题目链接:http://acm.timus.ru/problem.aspx?space=1&num=2005
2005. Taxi for Programmers
Time limit: 0.5 second
Memory limit: 64 MB
The clock shows 11:30 PM. The sports programmers of the institute of maths and computer science have just finished their training. The exhausted students gloomily leave their computers. But there’s
something that cheers them up: Misha, the kind coach is ready to give all of them a lift home in his brand new car. Fortunately, there are no traffic jams on the road. Unfortunately, all students live in different districts. As Misha is a programmer, he highlighted
and indexed five key points on the map of Yekaterinburg: the practice room (1), Kirill’s home (2), Ilya’s home (3), Pasha’s and Oleg’s home (4; they live close to each other) and his own home (5). Now he has to find the optimal path. The path should start
at point 1, end at point 5 and have minimum length. Moreover, Ilya doesn’t want to be the last student to get home, so point 3 can’t be fourth in the path.
Input
The input contains a table of distances between the key points. It has five rows and five columns. The number in the i’th row and the j’th column (1 ≤ i, j ≤ 5) is
a distance between points i andj. All distances are non-negative integers not exceeding 10 000. It is guaranteed that the distance from any point to itself equals 0, and for any two points, the distance between them is the same in both directions.
It is also guaranteed that the distance between any two points doesn’t exceed the total distance between them through another point.
Output
Output two lines. The first line should contain the length of the optimal path. The second line should contain five space-separated integers that are the numbers of the points in the order Misha should
visit them. If the problem has several optimal solutions, you may output any of them.
Sample
| input | output |
|---|---|
0 2600 3800 2600 2500 2600 0 5300 3900 4400 3800 5300 0 1900 4500 2600 3900 1900 0 3700 2500 4400 4500 3700 0 |
13500 1 2 3 4 5 |
Problem Author: Mikhail Rubinchik. (Prepared by Oleg Merkurev)

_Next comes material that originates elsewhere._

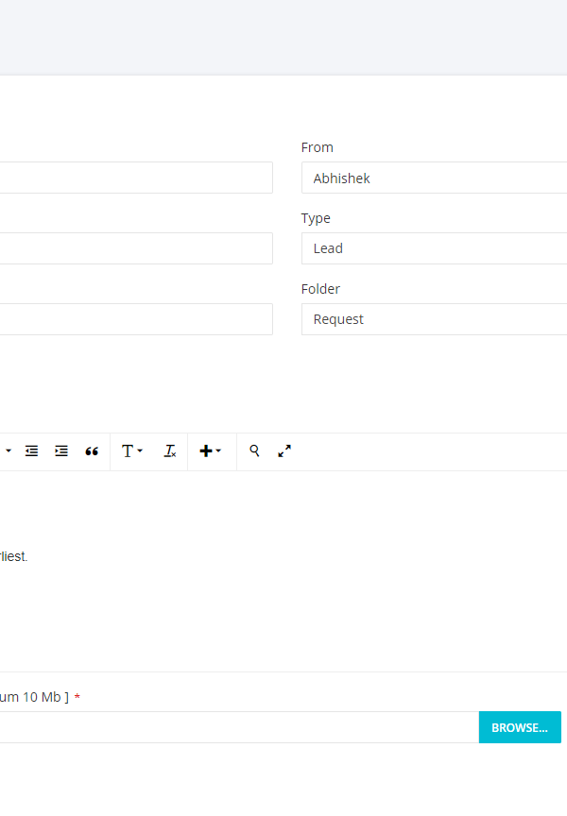This screenshot has width=567, height=816.
Task: Open find with the magnifier icon
Action: [x=254, y=451]
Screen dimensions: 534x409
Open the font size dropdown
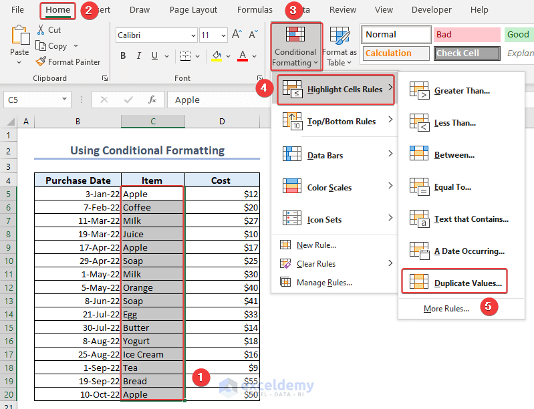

Problem Source: Ural Regional School Programming Contest 2013
题意:
找最短路!且第3点不能在第四条路径!
代码如下:
#include <cstdio>
#include <cstring>
#define INF 0x3f3f3f3f
int a[7][7];
//void Floyd()
//{
// for(int k = 1; k <= 5; k++)
// {
// for(int i = 1; i <= 5; i++)
// {
// for(int j = 1; j <= 5; j++)
// {
// if(a[i][k]+a[k][j] < a[i][j])
// {
// a[i][j] = a[i][k]+a[k][j];
// }
// }
// }
// }
//}
int main()
{
for(int i = 1; i <= 5; i++)
{
for(int j = 1; j <= 5; j++)
{
scanf("%d",&a[i][j]);
}
}
// Floyd();
int ans = 0;
int r[7];
int minn = INF;
for(int i = 2; i <= 4; i++)//2
{
for(int j = 2; j <= 4; j++)//3
{
for(int k = 2; k <= 4; k++)//4
{
if(i!=j && i!=k && j!= k && k!=3)
{
int tt = a[1][i]+a[i][j]+a[j][k]+a[k][5];
if(tt < minn)
{
minn = tt;
r[2] = i, r[3] = j, r[4] = k;
}
}
}
}
}
printf("%d\n",minn);
printf("1 %d %d %d 5\n",r[2],r[3],r[4]);
return 0;
}